Elle s'est constituée par des dons faits au musée et par des dépôts
du Musée National des Arts et Traditions Populaires, du musée
de l'Homme et par le dépôt de l'une des plus célèbres
collections du monde, celle de Maître Léopold
Dor.
Outre les marionnettes lyonnaises, les diverses traditions
françaises sont présentes avec notamment :
- Les cabotans à tringle et à fils
d'Amiens, représentés par le jeu du théâtre
de Julien Barbier (41 pièces). Seul le héros, Lafleur, n'est ici
qu'une copie, Julien Barbier ayant tenu à garder sa marionnette principale.
- La tradition parisienne autour de Guignol avec des pièces du théâtre
des ButtesChaumont, du Guignol des Tuileries et des personnages de Gaston
Baty.
Europe du Nord et de l'Est
En Belgique, les marionnettes à tringles
sont diversement interprétées : à Liège avec
Tchantchès, à Bruxelles avec le théâtre de Toone.
Deux héros populaires, Jan Klaasen et Katrijn dominent le
répertoire hollandais. Ce sont des marionnettes à gaine.

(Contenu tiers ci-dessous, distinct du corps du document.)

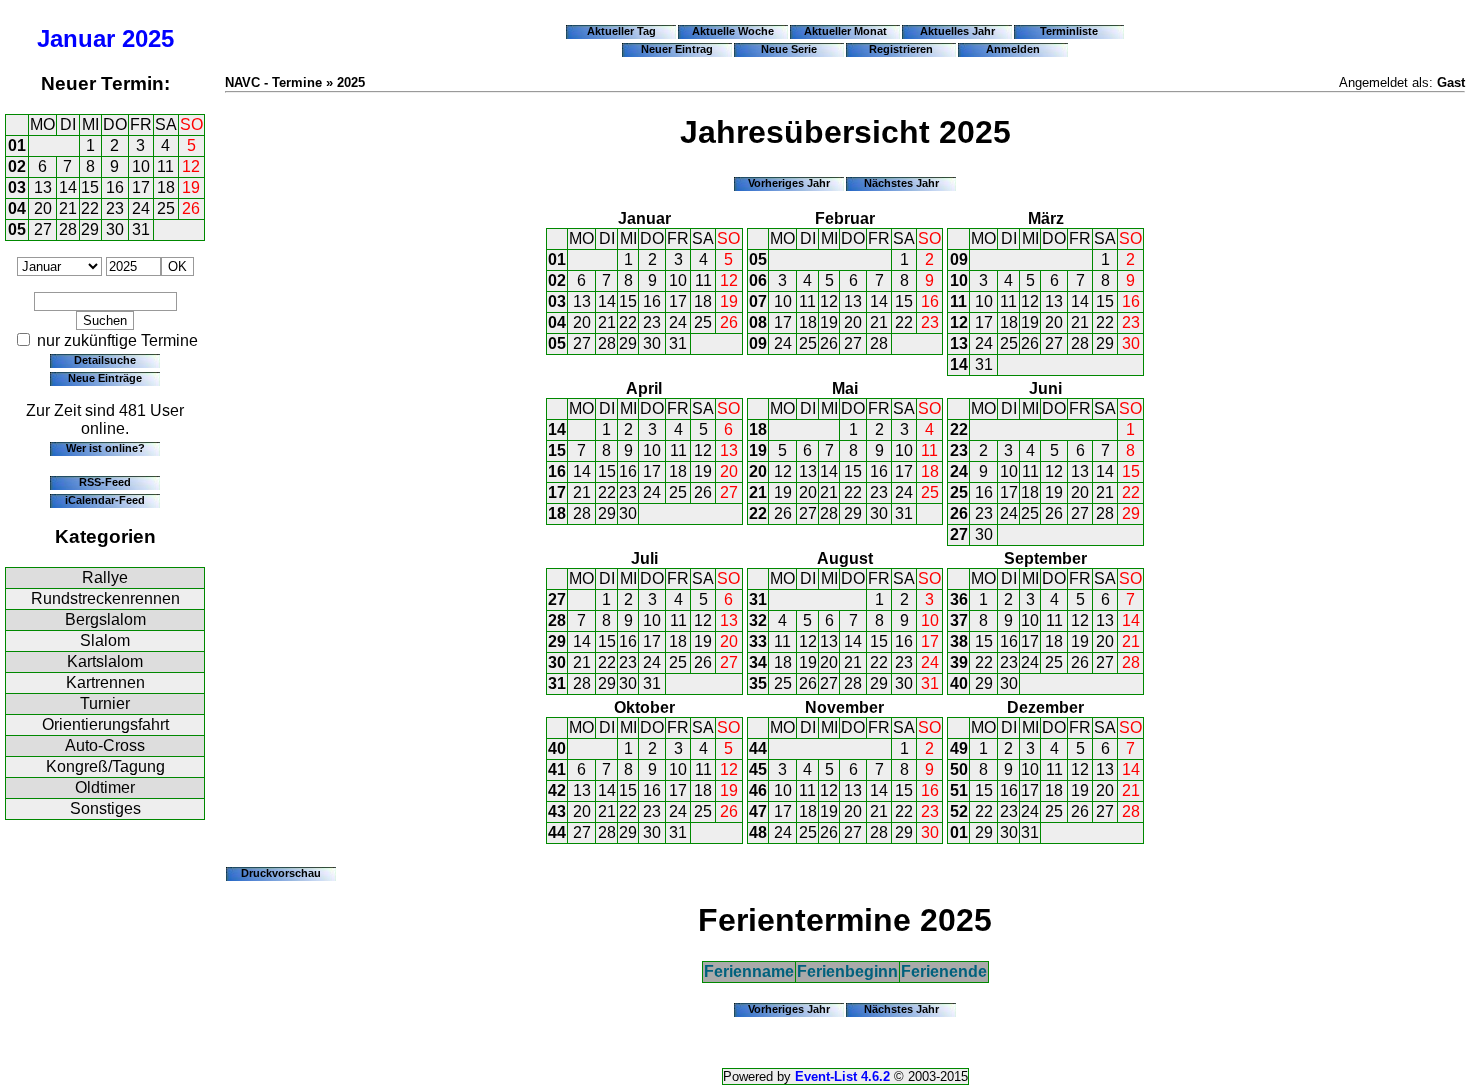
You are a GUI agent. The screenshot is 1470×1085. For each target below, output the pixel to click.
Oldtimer (105, 787)
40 (959, 683)
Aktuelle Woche (733, 31)
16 (115, 187)
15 (90, 187)
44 (557, 832)
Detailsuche (105, 360)
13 (43, 187)
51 (959, 790)
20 (43, 208)
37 (959, 620)
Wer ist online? (105, 448)
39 (959, 662)
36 (959, 599)
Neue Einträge (105, 378)
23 (115, 208)
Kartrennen (105, 682)
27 (43, 229)
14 (68, 187)
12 (191, 166)
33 (758, 641)
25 (166, 208)
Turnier (105, 703)
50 (959, 769)
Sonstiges (105, 808)
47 (758, 811)
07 (758, 301)
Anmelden (1013, 49)
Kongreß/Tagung (105, 766)
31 (141, 229)
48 (758, 832)
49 (959, 748)
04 (17, 208)
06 (758, 280)
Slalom (105, 640)
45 (758, 769)
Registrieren (901, 49)
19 (191, 187)
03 (17, 187)
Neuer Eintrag (677, 49)
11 (165, 166)
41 (557, 769)
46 (758, 790)
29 (90, 229)
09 (758, 343)
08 (758, 322)
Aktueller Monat (845, 31)
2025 (148, 38)
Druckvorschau (281, 873)
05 (17, 229)
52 (959, 811)
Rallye (105, 577)
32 (758, 620)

L'Europe du Nord est encore représentée avec la fameuse Old
Mother Shipton, la plus célèbre pièce de la collection
Dor. C'est la plus ancienne marionnette anglaise
connue, remontant à l'époque de la Reine Anne (vers 1700). Faite
de bois sculpté, elle possède un visage très expressif,
animé par des yeux de verre. Primitivement, c'était une marionnette
à tringle qui fut, au 19e siècle, transformée en marionnette
à fils.
Une vingtaine de toutes petites marionnettes tchèques
(hauteur 17 cm) en bois sculpté ou en plâtre moulé, possèdent
également un système de tringle à quatre fils.
Europe du Sud
L'ensemble le plus ancien et le plus précieux de la collection est celui
d'une quarantaine de marionnettes vénitiennes à
tringle des 17e et 18e siècles, vestiges d'un théâtre
du palais. Hautes de 70 cm en moyenne, elles sont vêtues de riches costumes
de cette époque.
L'opera dei puppi, tradition sicilienne, est représenté
par plusieurs marionnettes à tringle.
En Turquie, c'est la technique de l'ombre qui est
utilisée avec le théâtre de Karagheuz. Les silhouettes des
personnages, translucides bien que colorées, sont découpées
dans du cuir.
Asie
Les wayang-kulit en Indonésie, les wayang-golek
à Java, les sou-kiang en Chine et
les nang luong du Siam (Thaïlande), sont autant
de pièces exceptionnelles et raffinées qui interprètent
diversement la technique de l'ombre.
Le Japon est représenté par un bunraku
dont la manipulation, très élaborée, nécessite deux
ou trois personnes simultanément.
Afrique
Le Togo, avec ses marionnettes à fils, ou encore le Mali, avec le chant
des oiseaux, montrent que les marionnettes existent sur tous les continents
et sous toute forme de techniques.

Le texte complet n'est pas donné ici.